- **CYTOWANY FRAGMENT**:
NGT

Pełna wersja: Obuwie militarne / w tym Desanty vs. Jungle
Aktualnie przeglądasz uproszczoną wersję forum. Kliknij tutaj, by zobaczyć wersję z pełnym formatowaniem.

Dead Dog

miało być: ''jedną parę bundeswerek niż TRZY desantów'' - chochlyk(sic!) zjadł:)
-------------------------------------------
Umarli nabierają dystansu do swoich ciał

owczi

jedną parę meindli niż trzy pary bundeswerek, inna klasa, inna cena, trudno porównywać :)

Krystian

9 par desantów niz jedną parę meindli...

i tak dalej:)
-------------------------------------------
woda / flanele

Dead Dog

Witam, czy ktoś z Was miał lub aktualnie posiada buty firmy ARMEX? Chodzi mi o modele skórzano-materiałowe, są dostępne w trzech odmianach: kamuflaż pustynny, kamuflarz leśny i całe czarne. Podaję link do producenta, choć z góry zaznaczam, że pokazane tam zdjęcia sa nieaktualne, tj. modele te zostały już dawno temu mocno zmodyfikowane i są już, jak zaznaczyłem wyżej, trzy a nie dwa: http://www.armex.net.pl. Podaję też link do strony allegrowicza, który nimi od dłuższego czasu handluje: http://www.allegro.pl/my_page.php?uid=2311792. Ta informacja nie ma charakteru reklamy, nic mnie z tym allegrowiczem nie łączy (ależ to dwuznaczne:)), po prostu buty sa stosunkowo niedrogie i jestem ciekawy opinii użytkowników. Pozdrawiam i czekam na wszelkie opinie i komentarze.

- **WPISY ŹRÓDŁOWE**:
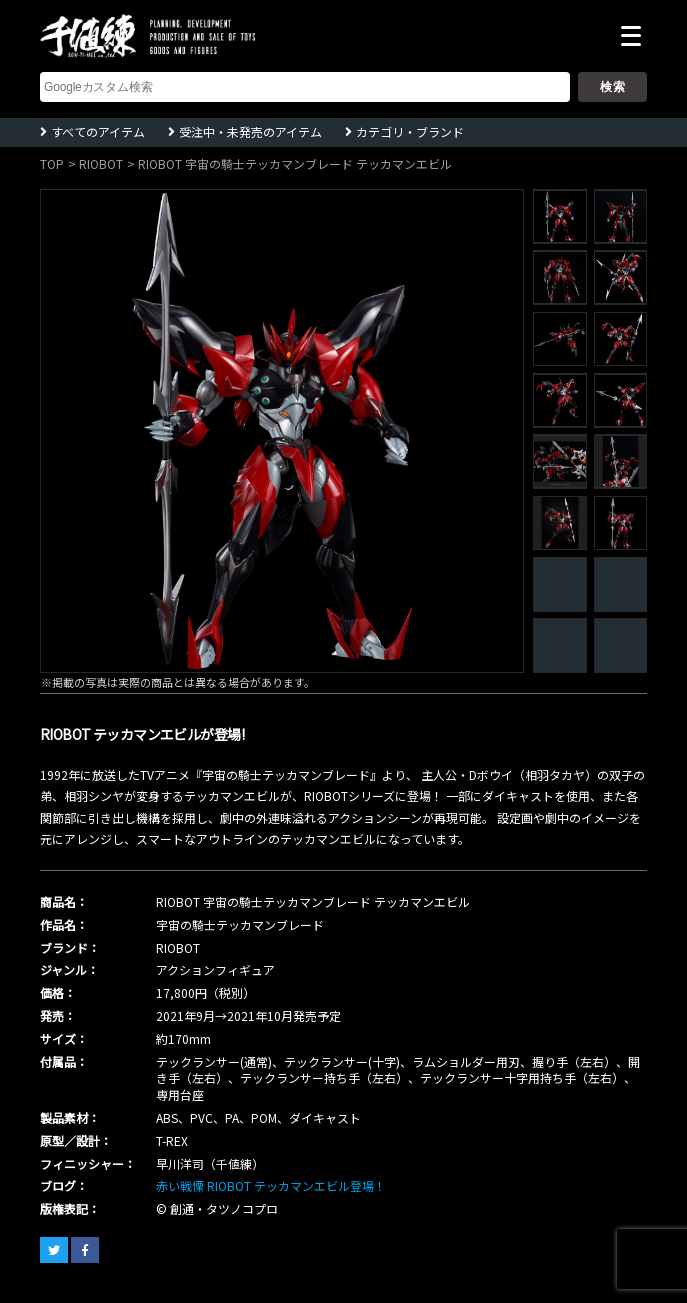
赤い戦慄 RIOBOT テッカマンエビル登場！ (271, 1185)
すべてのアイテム (98, 131)
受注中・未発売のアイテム (250, 131)
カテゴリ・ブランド (410, 131)
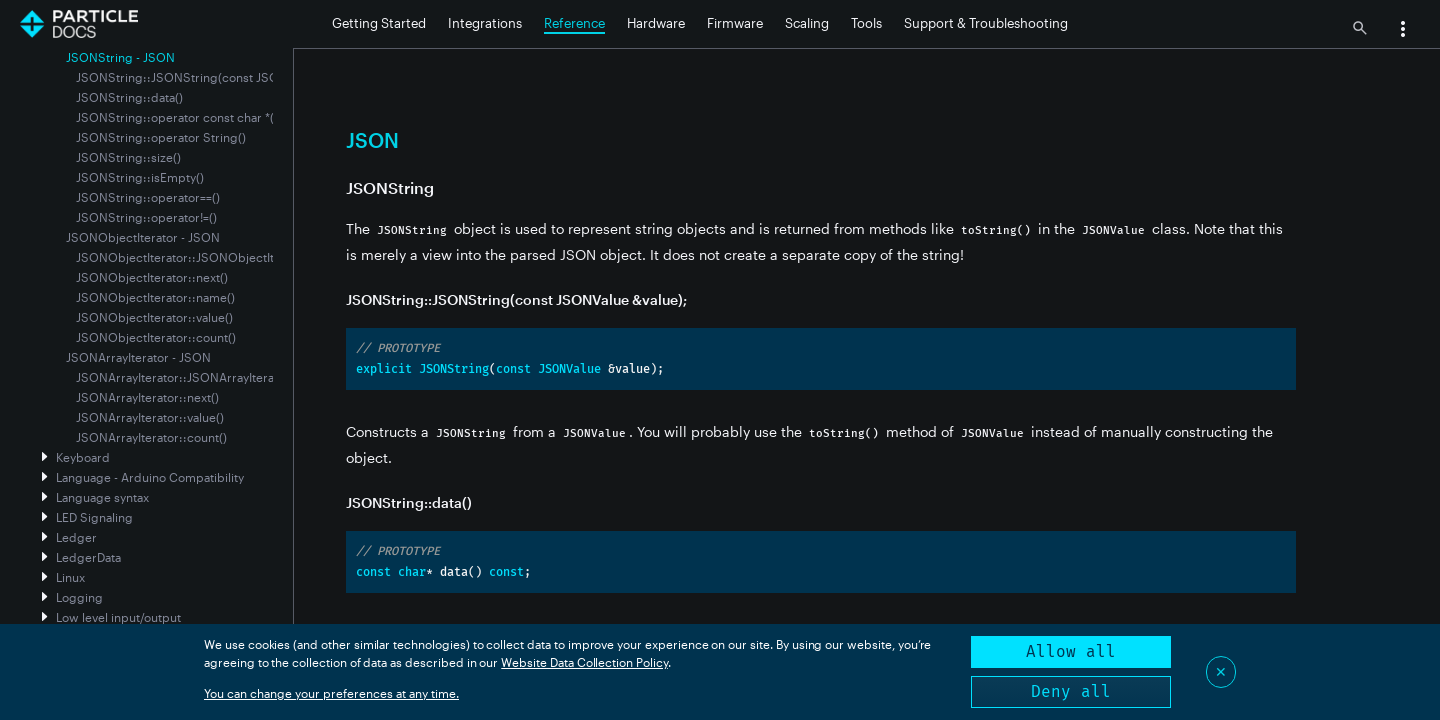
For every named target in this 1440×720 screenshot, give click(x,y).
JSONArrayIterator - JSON (138, 357)
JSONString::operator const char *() (177, 117)
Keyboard (83, 457)
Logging (79, 597)
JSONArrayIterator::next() (147, 397)
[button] (1403, 31)
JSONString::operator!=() (146, 217)
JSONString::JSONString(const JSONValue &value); (221, 77)
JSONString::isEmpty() (140, 177)
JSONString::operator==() (148, 197)
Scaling (807, 23)
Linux (70, 577)
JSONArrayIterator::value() (150, 417)
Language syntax (102, 497)
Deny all (1071, 691)
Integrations (485, 23)
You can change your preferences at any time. (331, 693)
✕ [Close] (1221, 671)
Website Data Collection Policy (584, 662)
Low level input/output (118, 617)
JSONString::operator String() (161, 137)
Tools (866, 23)
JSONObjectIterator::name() (155, 297)
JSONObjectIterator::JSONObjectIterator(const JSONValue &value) (264, 257)
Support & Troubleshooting (986, 23)
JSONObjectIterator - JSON (143, 237)
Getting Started (379, 23)
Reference (574, 23)
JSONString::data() (129, 97)
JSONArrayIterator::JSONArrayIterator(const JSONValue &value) (255, 377)
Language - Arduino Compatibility (150, 477)
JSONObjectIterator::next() (152, 277)
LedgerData (88, 557)
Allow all (1071, 651)
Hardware (656, 23)
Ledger (76, 537)
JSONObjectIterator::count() (156, 337)
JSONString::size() (128, 157)
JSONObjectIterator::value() (154, 317)
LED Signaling (94, 517)
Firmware (735, 23)
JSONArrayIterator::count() (151, 437)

- **ZADANIE PISEMNE 1**:
Czy poniższe stwierdzenia zgadzają się z cytowanym fragmentem o obuwiu wojskowym? Przy każdym odpowiedz „tak” lub „nie” i przytocz dosłownie rozstrzygające słowa fragmentu.
(a) Użytkownik owczi uważa, że buty Meindl i bundeswerki trudno ze sobą porównywać.
(b) Według Dead Doga zdjęcia na stronie producenta ARMEX są aktualne.
(c) Buty ARMEX, o które pyta Dead Dog, są dostępne w dwóch odmianach.
- **ZADANIE PISEMNE 2**:
Przepisz bez zmian wpisy, zaczynając od wiersza z „JSONArrayIterator::next() (147, 397)” i kończąc na wierszu z „Integrations (485, 23)”, włącznie z oboma.

- **POPRAWNA ODPOWIEDŹ 1**:
(a) Tak: „inna klasa, inna cena, trudno porównywać”.
(b) Nie: „pokazane tam zdjęcia sa nieaktualne”.
(c) Nie: „są dostępne w trzech odmianach”.

- **POPRAWNA ODPOWIEDŹ 2**:
JSONArrayIterator::next() (147, 397)
[button] (1403, 31)
JSONString::operator!=() (146, 217)
JSONString::JSONString(const JSONValue &value); (221, 77)
JSONString::isEmpty() (140, 177)
JSONString::operator==() (148, 197)
Scaling (807, 23)
Linux (70, 577)
JSONArrayIterator::value() (150, 417)
Language syntax (102, 497)
Deny all (1071, 691)
Integrations (485, 23)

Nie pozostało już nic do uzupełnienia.